WHAT IS ASKED: Render every line of the listing as a JSON list of strings, one string per line, skipping blank lines.

(Entries from a dataset)
§ §
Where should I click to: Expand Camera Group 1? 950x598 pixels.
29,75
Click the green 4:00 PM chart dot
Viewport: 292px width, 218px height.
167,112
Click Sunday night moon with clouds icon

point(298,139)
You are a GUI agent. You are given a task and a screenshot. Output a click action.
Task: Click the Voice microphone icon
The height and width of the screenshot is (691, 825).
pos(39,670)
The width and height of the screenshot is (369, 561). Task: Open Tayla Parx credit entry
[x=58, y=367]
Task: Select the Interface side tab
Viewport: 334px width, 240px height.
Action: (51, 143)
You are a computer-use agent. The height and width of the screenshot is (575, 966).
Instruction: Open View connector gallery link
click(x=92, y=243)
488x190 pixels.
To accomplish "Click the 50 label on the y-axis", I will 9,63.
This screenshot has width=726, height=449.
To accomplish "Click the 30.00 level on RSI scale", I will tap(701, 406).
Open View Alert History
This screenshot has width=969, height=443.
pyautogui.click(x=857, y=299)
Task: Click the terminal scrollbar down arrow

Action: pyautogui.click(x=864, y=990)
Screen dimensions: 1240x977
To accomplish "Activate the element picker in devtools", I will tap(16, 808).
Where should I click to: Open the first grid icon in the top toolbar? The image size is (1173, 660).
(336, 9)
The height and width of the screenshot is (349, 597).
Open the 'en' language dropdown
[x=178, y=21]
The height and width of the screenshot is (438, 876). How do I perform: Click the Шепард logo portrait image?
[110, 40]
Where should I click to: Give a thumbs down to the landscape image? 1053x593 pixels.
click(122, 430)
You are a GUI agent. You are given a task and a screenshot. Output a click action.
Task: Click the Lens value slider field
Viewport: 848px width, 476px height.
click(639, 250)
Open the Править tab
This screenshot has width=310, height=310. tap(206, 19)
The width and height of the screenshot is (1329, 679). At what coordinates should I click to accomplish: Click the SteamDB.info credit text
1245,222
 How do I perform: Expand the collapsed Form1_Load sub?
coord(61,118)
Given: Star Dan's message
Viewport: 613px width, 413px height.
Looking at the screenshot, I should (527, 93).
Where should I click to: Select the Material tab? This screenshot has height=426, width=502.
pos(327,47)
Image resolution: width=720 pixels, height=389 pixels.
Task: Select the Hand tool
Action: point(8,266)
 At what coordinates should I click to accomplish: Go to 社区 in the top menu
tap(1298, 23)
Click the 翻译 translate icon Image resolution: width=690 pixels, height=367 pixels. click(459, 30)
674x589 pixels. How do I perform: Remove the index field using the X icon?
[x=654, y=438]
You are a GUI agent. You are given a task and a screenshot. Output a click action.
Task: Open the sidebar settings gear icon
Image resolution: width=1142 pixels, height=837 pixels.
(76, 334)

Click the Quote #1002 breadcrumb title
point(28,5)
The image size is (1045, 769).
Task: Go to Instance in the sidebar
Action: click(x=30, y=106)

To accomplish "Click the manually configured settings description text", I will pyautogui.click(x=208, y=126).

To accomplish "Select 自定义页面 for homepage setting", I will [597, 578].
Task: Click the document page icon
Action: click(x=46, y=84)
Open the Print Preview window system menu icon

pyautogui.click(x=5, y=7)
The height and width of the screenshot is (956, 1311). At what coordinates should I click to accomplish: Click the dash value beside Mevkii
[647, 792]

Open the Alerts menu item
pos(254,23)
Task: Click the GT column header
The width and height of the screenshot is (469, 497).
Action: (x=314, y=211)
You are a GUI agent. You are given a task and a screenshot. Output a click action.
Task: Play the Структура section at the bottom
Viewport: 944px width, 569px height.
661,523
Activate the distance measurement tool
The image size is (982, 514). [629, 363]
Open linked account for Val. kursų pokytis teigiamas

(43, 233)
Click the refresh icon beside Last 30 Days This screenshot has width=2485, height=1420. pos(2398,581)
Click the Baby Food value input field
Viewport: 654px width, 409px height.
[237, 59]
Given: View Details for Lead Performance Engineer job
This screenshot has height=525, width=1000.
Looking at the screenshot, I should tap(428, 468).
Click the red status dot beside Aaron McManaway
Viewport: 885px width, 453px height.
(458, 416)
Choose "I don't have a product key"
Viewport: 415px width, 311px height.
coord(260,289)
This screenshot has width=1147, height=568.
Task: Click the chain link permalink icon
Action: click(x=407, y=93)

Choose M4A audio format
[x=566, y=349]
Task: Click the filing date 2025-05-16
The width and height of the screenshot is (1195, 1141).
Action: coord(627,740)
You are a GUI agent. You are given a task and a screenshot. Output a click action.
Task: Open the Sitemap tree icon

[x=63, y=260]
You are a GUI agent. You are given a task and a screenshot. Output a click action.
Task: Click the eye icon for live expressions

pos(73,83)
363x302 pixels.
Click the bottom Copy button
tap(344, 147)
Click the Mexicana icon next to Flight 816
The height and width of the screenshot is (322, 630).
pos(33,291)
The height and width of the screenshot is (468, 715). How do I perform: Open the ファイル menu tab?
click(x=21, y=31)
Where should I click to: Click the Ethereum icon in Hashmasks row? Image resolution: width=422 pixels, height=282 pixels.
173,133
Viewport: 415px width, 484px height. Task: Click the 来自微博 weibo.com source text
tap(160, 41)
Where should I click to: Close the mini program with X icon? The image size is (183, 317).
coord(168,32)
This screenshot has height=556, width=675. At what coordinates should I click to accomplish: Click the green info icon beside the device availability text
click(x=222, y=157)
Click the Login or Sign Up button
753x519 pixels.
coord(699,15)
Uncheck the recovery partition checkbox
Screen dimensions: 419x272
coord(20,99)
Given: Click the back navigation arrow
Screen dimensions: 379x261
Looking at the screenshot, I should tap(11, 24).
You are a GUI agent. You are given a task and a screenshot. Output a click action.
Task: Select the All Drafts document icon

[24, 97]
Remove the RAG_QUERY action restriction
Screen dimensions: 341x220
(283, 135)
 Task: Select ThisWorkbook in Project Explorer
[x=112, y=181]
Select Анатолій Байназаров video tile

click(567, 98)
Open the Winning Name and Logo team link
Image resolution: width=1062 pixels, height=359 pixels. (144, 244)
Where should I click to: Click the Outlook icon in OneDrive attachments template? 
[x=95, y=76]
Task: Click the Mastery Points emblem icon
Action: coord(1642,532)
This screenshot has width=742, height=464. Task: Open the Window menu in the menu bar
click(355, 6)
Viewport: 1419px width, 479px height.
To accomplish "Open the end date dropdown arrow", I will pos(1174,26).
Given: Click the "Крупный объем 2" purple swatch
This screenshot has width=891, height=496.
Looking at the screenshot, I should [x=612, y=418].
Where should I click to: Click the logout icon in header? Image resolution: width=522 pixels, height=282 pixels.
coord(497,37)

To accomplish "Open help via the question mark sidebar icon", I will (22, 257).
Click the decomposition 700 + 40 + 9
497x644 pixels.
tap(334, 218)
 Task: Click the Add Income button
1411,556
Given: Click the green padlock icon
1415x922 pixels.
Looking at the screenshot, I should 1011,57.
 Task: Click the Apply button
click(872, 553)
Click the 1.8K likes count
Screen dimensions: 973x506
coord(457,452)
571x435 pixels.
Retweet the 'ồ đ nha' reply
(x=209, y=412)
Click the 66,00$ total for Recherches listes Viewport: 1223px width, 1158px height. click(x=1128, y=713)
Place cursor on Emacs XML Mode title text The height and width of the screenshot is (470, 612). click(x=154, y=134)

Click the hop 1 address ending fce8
§ §
EXERCISE RESULT:
[
  "Where should I click to: Expand Camera Group 1? 950x598 pixels.",
  "29,75",
  "Click the green 4:00 PM chart dot",
  "Viewport: 292px width, 218px height.",
  "167,112",
  "Click Sunday night moon with clouds icon",
  "point(298,139)",
  "You are a GUI agent. You are given a task and a screenshot. Output a click action.",
  "Task: Click the Voice microphone icon",
  "The height and width of the screenshot is (691, 825).",
  "pos(39,670)",
  "The width and height of the screenshot is (369, 561). Task: Open Tayla Parx credit entry",
  "[x=58, y=367]",
  "Task: Select the Interface side tab",
  "Viewport: 334px width, 240px height.",
  "Action: (51, 143)",
  "You are a computer-use agent. The height and width of the screenshot is (575, 966).",
  "Instruction: Open View connector gallery link",
  "click(x=92, y=243)",
  "488x190 pixels.",
  "To accomplish \"Click the 50 label on the y-axis\", I will 9,63.",
  "This screenshot has width=726, height=449.",
  "To accomplish \"Click the 30.00 level on RSI scale\", I will tap(701, 406).",
  "Open View Alert History",
  "This screenshot has width=969, height=443.",
  "pyautogui.click(x=857, y=299)",
  "Task: Click the terminal scrollbar down arrow",
  "Action: pyautogui.click(x=864, y=990)",
  "Screen dimensions: 1240x977",
  "To accomplish \"Activate the element picker in devtools\", I will tap(16, 808).",
  "Where should I click to: Open the first grid icon in the top toolbar? The image size is (1173, 660).",
  "(336, 9)",
  "The height and width of the screenshot is (349, 597).",
  "Open the 'en' language dropdown",
  "[x=178, y=21]",
  "The height and width of the screenshot is (438, 876). How do I perform: Click the Шепард logo portrait image?",
  "[110, 40]",
  "Where should I click to: Give a thumbs down to the landscape image? 1053x593 pixels.",
  "click(122, 430)",
  "You are a GUI agent. You are given a task and a screenshot. Output a click action.",
  "Task: Click the Lens value slider field",
  "Viewport: 848px width, 476px height.",
  "click(639, 250)",
  "Open the Править tab",
  "This screenshot has width=310, height=310. tap(206, 19)",
  "The width and height of the screenshot is (1329, 679). At what coordinates should I click to accomplish: Click the SteamDB.info credit text",
  "1245,222",
  " How do I perform: Expand the collapsed Form1_Load sub?",
  "coord(61,118)",
  "Given: Star Dan's message",
  "Viewport: 613px width, 413px height.",
  "Looking at the screenshot, I should (527, 93).",
  "Where should I click to: Select the Material tab? This screenshot has height=426, width=502.",
  "pos(327,47)",
  "Image resolution: width=720 pixels, height=389 pixels.",
  "Task: Select the Hand tool",
  "Action: point(8,266)",
  " At what coordinates should I click to accomplish: Go to 社区 in the top menu",
  "tap(1298, 23)",
  "Click the 翻译 translate icon Image resolution: width=690 pixels, height=367 pixels. click(459, 30)",
  "674x589 pixels. How do I perform: Remove the index field using the X icon?",
  "[x=654, y=438]",
  "You are a GUI agent. You are given a task and a screenshot. Output a click action.",
  "Task: Open the sidebar settings gear icon",
  "Image resolution: width=1142 pixels, height=837 pixels.",
  "(76, 334)",
  "Click the Quote #1002 breadcrumb title",
  "point(28,5)",
  "The image size is (1045, 769).",
  "Task: Go to Instance in the sidebar",
  "Action: click(x=30, y=106)",
  "To accomplish \"Click the manually configured settings description text\", I will pyautogui.click(x=208, y=126).",
  "To accomplish \"Select 自定义页面 for homepage setting\", I will [597, 578].",
  "Task: Click the document page icon",
  "Action: click(x=46, y=84)",
  "Open the Print Preview window system menu icon",
  "pyautogui.click(x=5, y=7)",
  "The height and width of the screenshot is (956, 1311). At what coordinates should I click to accomplish: Click the dash value beside Mevkii",
  "[647, 792]",
  "Open the Alerts menu item",
  "pos(254,23)",
  "Task: Click the GT column header",
  "The width and height of the screenshot is (469, 497).",
  "Action: (x=314, y=211)",
  "You are a GUI agent. You are given a task and a screenshot. Output a click action.",
  "Task: Play the Структура section at the bottom",
  "Viewport: 944px width, 569px height.",
  "661,523",
  "Activate the distance measurement tool",
  "The image size is (982, 514). [629, 363]",
  "Open linked account for Val. kursų pokytis teigiamas",
  "(43, 233)",
  "Click the refresh icon beside Last 30 Days This screenshot has width=2485, height=1420. pos(2398,581)",
  "Click the Baby Food value input field",
  "Viewport: 654px width, 409px height.",
  "[237, 59]",
  "Given: View Details for Lead Performance Engineer job",
  "This screenshot has height=525, width=1000.",
  "Looking at the screenshot, I should tap(428, 468).",
  "Click the red status dot beside Aaron McManaway",
  "Viewport: 885px width, 453px height.",
  "(458, 416)",
  "Choose \"I don't have a product key\"",
  "Viewport: 415px width, 311px height.",
  "coord(260,289)",
  "This screenshot has width=1147, height=568.",
  "Task: Click the chain link permalink icon",
  "Action: click(x=407, y=93)",
  "Choose M4A audio format",
  "[x=566, y=349]",
  "Task: Click the filing date 2025-05-16",
  "The width and height of the screenshot is (1195, 1141).",
  "Action: coord(627,740)",
  "You are a GUI agent. You are given a task and a screenshot. Output a click action.",
  "Task: Open the Sitemap tree icon",
  "[x=63, y=260]",
  "You are a GUI agent. You are given a task and a screenshot. Output a click action.",
  "Task: Click the eye icon for live expressions",
  "pos(73,83)",
  "363x302 pixels.",
  "Click the bottom Copy button",
  "tap(344, 147)",
  "Click the Mexicana icon next to Flight 816",
  "The height and width of the screenshot is (322, 630).",
  "pos(33,291)",
  "The height and width of the screenshot is (468, 715). How do I perform: Open the ファイル menu tab?",
  "click(x=21, y=31)",
  "Where should I click to: Click the Ethereum icon in Hashmasks row? Image resolution: width=422 pixels, height=282 pixels.",
  "173,133",
  "Viewport: 415px width, 484px height. Task: Click the 来自微博 weibo.com source text",
  "tap(160, 41)",
  "Where should I click to: Close the mini program with X icon? The image size is (183, 317).",
  "coord(168,32)",
  "This screenshot has height=556, width=675. At what coordinates should I click to accomplish: Click the green info icon beside the device availability text",
  "click(x=222, y=157)",
  "Click the Login or Sign Up button",
  "753x519 pixels.",
  "coord(699,15)",
  "Uncheck the recovery partition checkbox",
  "Screen dimensions: 419x272",
  "coord(20,99)",
  "Given: Click the back navigation arrow",
  "Screen dimensions: 379x261",
  "Looking at the screenshot, I should tap(11, 24).",
  "You are a GUI agent. You are given a task and a screenshot. Output a click action.",
  "Task: Select the All Drafts document icon",
  "[24, 97]",
  "Remove the RAG_QUERY action restriction",
  "Screen dimensions: 341x220",
  "(283, 135)",
  " Task: Select ThisWorkbook in Project Explorer",
  "[x=112, y=181]",
  "Select Анатолій Байназаров video tile",
  "click(567, 98)",
  "Open the Winning Name and Logo team link",
  "Image resolution: width=1062 pixels, height=359 pixels. (144, 244)",
  "Where should I click to: Click the Outlook icon in OneDrive attachments template? ",
  "[x=95, y=76]",
  "Task: Click the Mastery Points emblem icon",
  "Action: coord(1642,532)",
  "This screenshot has width=742, height=464. Task: Open the Window menu in the menu bar",
  "click(355, 6)",
  "Viewport: 1419px width, 479px height.",
  "To accomplish \"Open the end date dropdown arrow\", I will pos(1174,26).",
  "Given: Click the \"Крупный объем 2\" purple swatch",
  "This screenshot has width=891, height=496.",
  "Looking at the screenshot, I should [x=612, y=418].",
  "Where should I click to: Click the logout icon in header? Image resolution: width=522 pixels, height=282 pixels.",
  "coord(497,37)",
  "To accomplish \"Open help via the question mark sidebar icon\", I will (22, 257).",
  "Click the decomposition 700 + 40 + 9",
  "497x644 pixels.",
  "tap(334, 218)",
  " Task: Click the Add Income button",
  "1411,556",
  "Given: Click the green padlock icon",
  "1415x922 pixels.",
  "Looking at the screenshot, I should 1011,57.",
  " Task: Click the Apply button",
  "click(872, 553)",
  "Click the 1.8K likes count",
  "Screen dimensions: 973x506",
  "coord(457,452)",
  "571x435 pixels.",
  "Retweet the 'ồ đ nha' reply",
  "(x=209, y=412)",
  "Click the 66,00$ total for Recherches listes Viewport: 1223px width, 1158px height. click(x=1128, y=713)",
  "Place cursor on Emacs XML Mode title text The height and width of the screenshot is (470, 612). click(x=154, y=134)",
  "Click the hop 1 address ending fce8"
]